Neste primeiro comparativo, a aplicação desenvolvida com Micronaut para JVM tem um tempo de startup de 6,3 segundos, enquanto a aplicação desenvolvida com Spring inicializou depois de 16,5 segundos. Já a aplicação Micronaut compilada para nativo inicia em apenas 108 milisegundos.

App size

O próximo comparativo realizado é sobre o tamanho dos executáveis de cada aplicação. Tanto a aplicação Micronaut para JVM quanto a aplicação Spring geram um arquivo jar como executável, enquanto o Micronaut compilado para nativo gera uma executável de acordo com o SO utilizado para compilar o projeto.

Tamanho do executável para o projeto greetings-spring
Tamanho do executável para o projeto greetings-micronaut, executado na JVM
Tamanho do executável para o projeto greetings-micronaut-native, compilado para nativo e executado fora da JVM.

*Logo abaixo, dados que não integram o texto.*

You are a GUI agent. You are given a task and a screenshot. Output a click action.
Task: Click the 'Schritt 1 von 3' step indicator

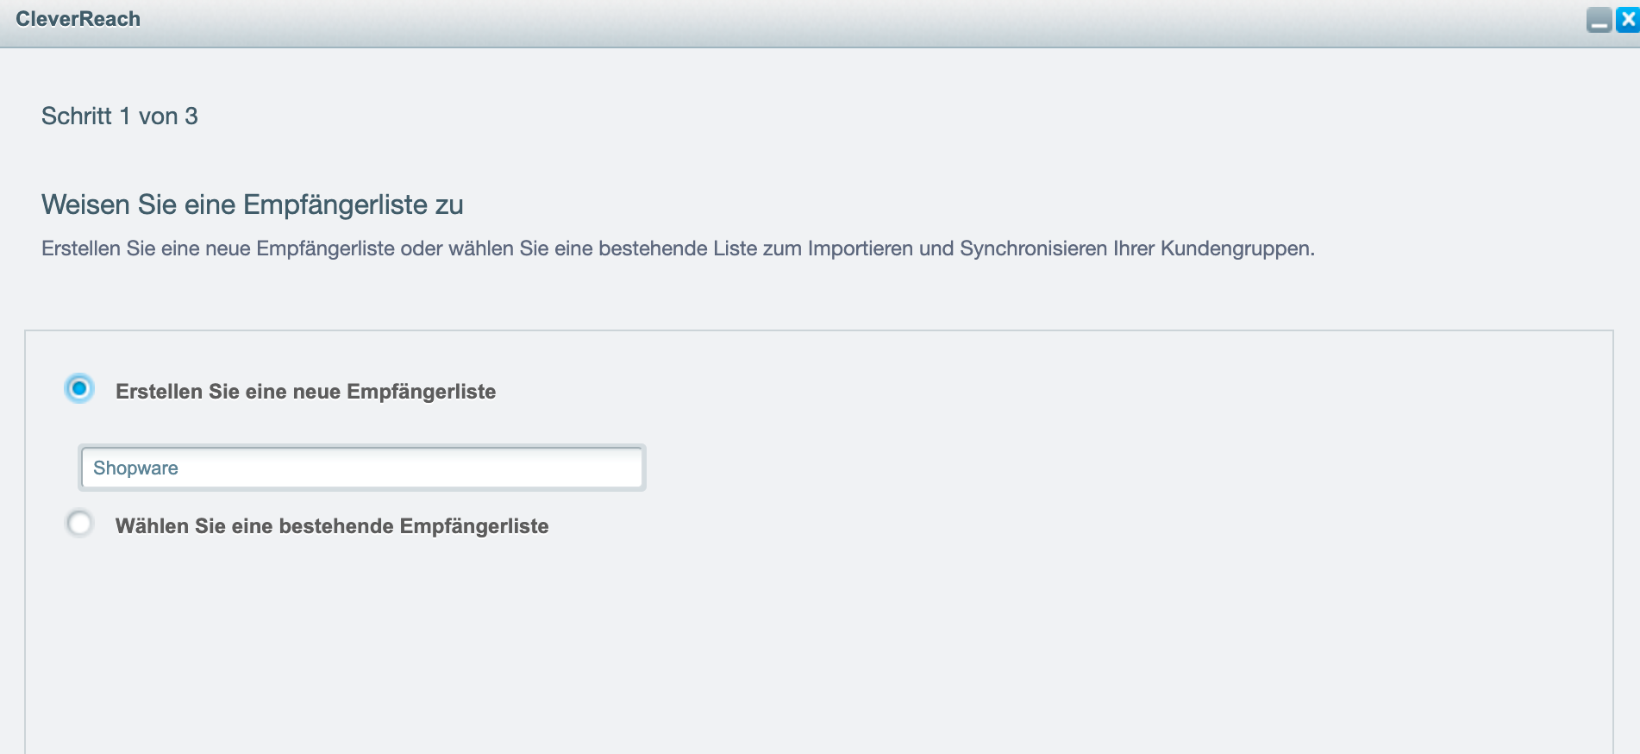tap(120, 116)
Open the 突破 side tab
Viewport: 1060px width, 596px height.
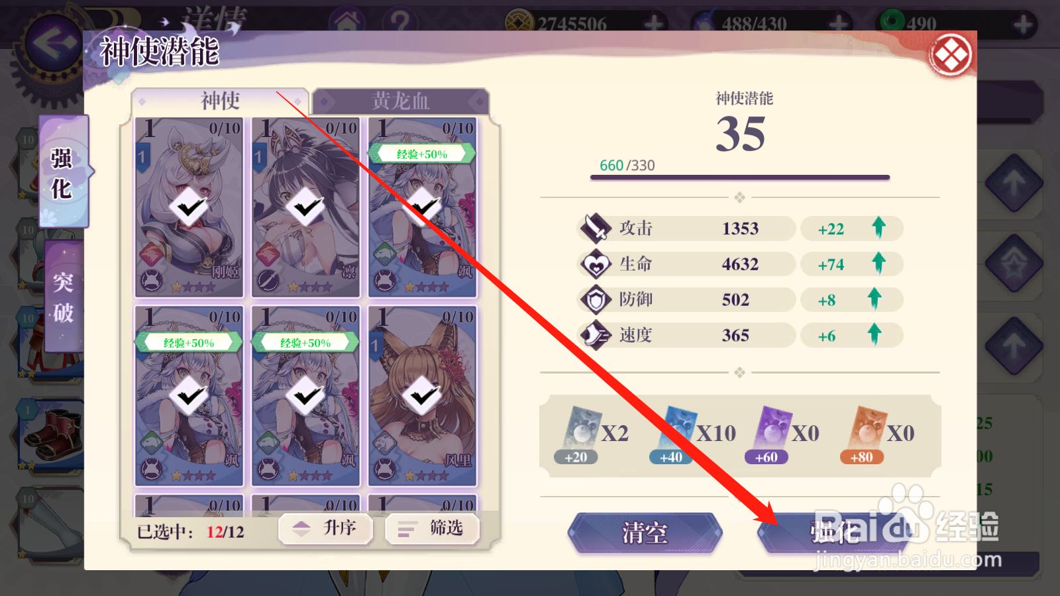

O executável gerado para o projeto greetings-spring, utilizando Spring Boot, possui 16MB de tamanho. Já o projeto greetings-micronaut sendo executado na JVM possui 12MB de tamanho. Por fim, o projeto greetings-micronaut-native, compilado para código nativo, possui 53MB de tamanho.

Tempo de Build

Esse aspecto avalia o tempo necessário para compilar o projeto e gerar um executável da aplicação.

Para calcular o tempo de build dos projetos Spring e Micronaut para JVM, basta utilizar o comando abaixo:

$ mvn clean package

Este comando gera um executável da aplicação e informa o tempo desse processo.

Para a aplicação Micronaut Native o comando utilizado é:

$ native-image — no-server -cp target/greetings-micronaut-native-*.jar

Seguem os resultados obtidos referente ao tempo de build de cada projeto:

Tempo de build para o projeto greetings-spring, utilizando Spring Boot
Tempo de build para o projeto greetings-micronaut, utilizando Micronaut compilado para rodar na JVM
Tempo de build para o projeto greetings-micronaut-native, utilizando Micronaut compilado para rodar nativamente.

Consumo de memória e CPU

Para esse comparativo serão criadas três imagens docker diferentes, uma para cada aplicação, utilizando a mesma imagem base. O Dockerfile para o projeto greetings-micronaut-native já é criado no momento da criação deste projeto, ao adicionar a dependência graal-native-image.

Após criar a imagem de cada projeto, é possível iniciar um container para cada nova imagem criada. Através do comando abaixo, é possível ver os recursos consumidos por cada container em execução:

$ docker stats 

O consumo de recursos para os containers em execução pode ser visto na imagem abaixo:

Consumo de recurso dos três containers em execução simultaneamente.

Na imagem acima os containers estão em execução mas as aplicações não estão recebendo requisições, apenas foram iniciadas.

O primeiro container da lista, seguindo a ordem de cima para baixo, está executando a aplicação criada com Spring Boot e está consumindo 64MB de memória e 0.79% de CPU. O container seguinte está executando a aplicação Micronaut rodando na JVM e consumindo 45MB de memória e 0.06% de CPU. Por último, a aplicação desenvolvida com Micronaut compilado para código nativo, consumindo 10MB de memória e 0.01% de CPU.

Resultados

Comparando os dois frameworks, Micronaut e Spring Boot, os dois apresentam várias semelhanças em termos de código. Em ambos os frameworks é fácil iniciar um novo projeto e desenvolver uma API, permitindo que desenvolvedores já ambientados ao framework da Pivotal não sintam dificuldades ao se adaptar com o Micronaut. Algumas anotações serão um pouco diferentes, mas nada que exija muito de quem já conhece e utiliza o Spring.